Дана Рощина тоже отключилась после того, как ее опрыскали из баллончика. Она красилась в насыщенный черный цвет, и было невозможно понять, какого цвета у нее волосы на самом деле. Серые глаза очень оживляли ее круглое лицо с редкими веснушками на переносице. Оля подозревала ее в лживости и непорядочности. Дана сказала, что работала официанткой, но некоторые моменты в ее поведении и случайные оговорки выдавали в ней проститутку. По ее версии, к ней забрались ночью и одурманили спящую. Может быть. Но почему-то Оля была склонна считать, что Дана сама привела домой любовника.
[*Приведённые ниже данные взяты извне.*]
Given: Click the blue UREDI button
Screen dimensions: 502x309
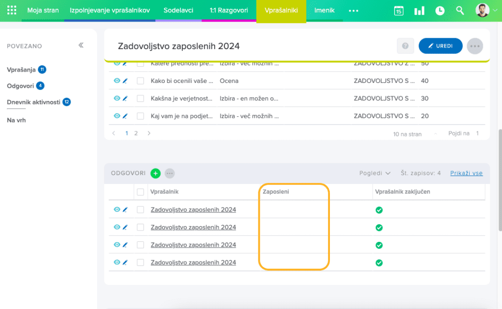Looking at the screenshot, I should [x=440, y=46].
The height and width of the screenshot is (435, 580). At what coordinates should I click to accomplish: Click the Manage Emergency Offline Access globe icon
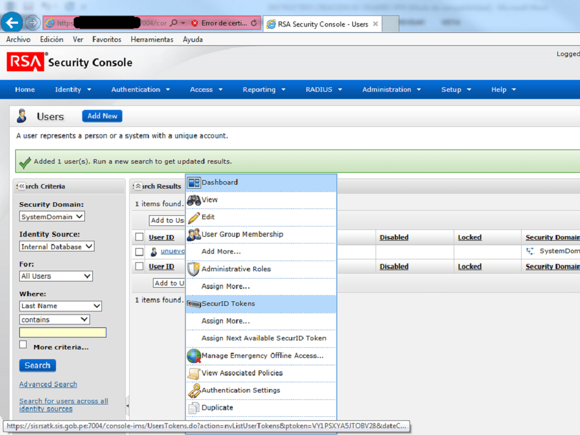coord(194,356)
И не для того ли она поселилась в этом районе, чтобы иметь постоянную клиентуру среди иностранных студентов, которые обычно довольно состоятельны, раз могут позволить себе обучение в другой стране?
Сейчас у Даны были месячные, и она почти все время лежала на полу, пялясь в потолок. Оле и Роксане приходилось чуть ли не силой заставлять ее мыться. Помимо лживости она отличалась нечистоплотностью.
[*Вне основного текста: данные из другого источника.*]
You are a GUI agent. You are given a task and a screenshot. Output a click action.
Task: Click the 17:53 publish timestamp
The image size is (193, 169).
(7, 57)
Оля страдала в плену от невозможности искупаться и помыть голову. Но не это было самое ужасное. Ее мучила неизвестность. А еще сильнее – те догадки, которые строили девушки насчет своего будущего.
Роксана считала, что их скоро отпустят. Логических доводов в пользу своего мнения она не приводила. Просто говорила, что все это кончится. Мол, черные ребята потешатся с пленницами, возьмут с них слово не болтать и выпустят на свободу. «Может быть, подписку возьмут, что мы трахались по согласию, – говорила она. – Или заставят на камеру сказать, что мы претензий не имеем. Так делают. Я слышала».
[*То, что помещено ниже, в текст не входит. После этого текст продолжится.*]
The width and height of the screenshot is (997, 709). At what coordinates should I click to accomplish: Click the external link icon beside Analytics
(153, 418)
Дана предполагала, что их заставят работать станком – так она это называла. Оля Саввич услышала это выражение впервые, но сразу поняла, о чем идет речь, – откуда-то из глубин памяти всплыло слово «многостаночница». Стать проституткой было страшно и противно. Одно дело – отдаваться самой, по настроению, и совсем другое – когда тебя принуждают и берут силой. Кроме того, продажные женщины всегда находились в группе риска из-за всевозможных болезней и тех повреждений, которые им наносили в результате длительного механического (и грубого) воздействия.
Лена где-то читала, будто бы у проституток меняется строение внутренних органов, они теряют возможность рожать и испытывать оргазм. Она объяснила это Оле, но потом сказала, что их, скорее всего, посадят на иглу.
– Как это? – испугалась Оля, вспомнив жуткие истории про пытки в полиции с использованием бутылок из-под шампанского.
– Наркоманками сделают, – пояснила Лена мрачно. – Вколют несколько доз бесплатно, а потом мы сами будем бегать за ними и умолять дать уколоться. Удобно. И девочки всегда под рукой, и тратиться не надо.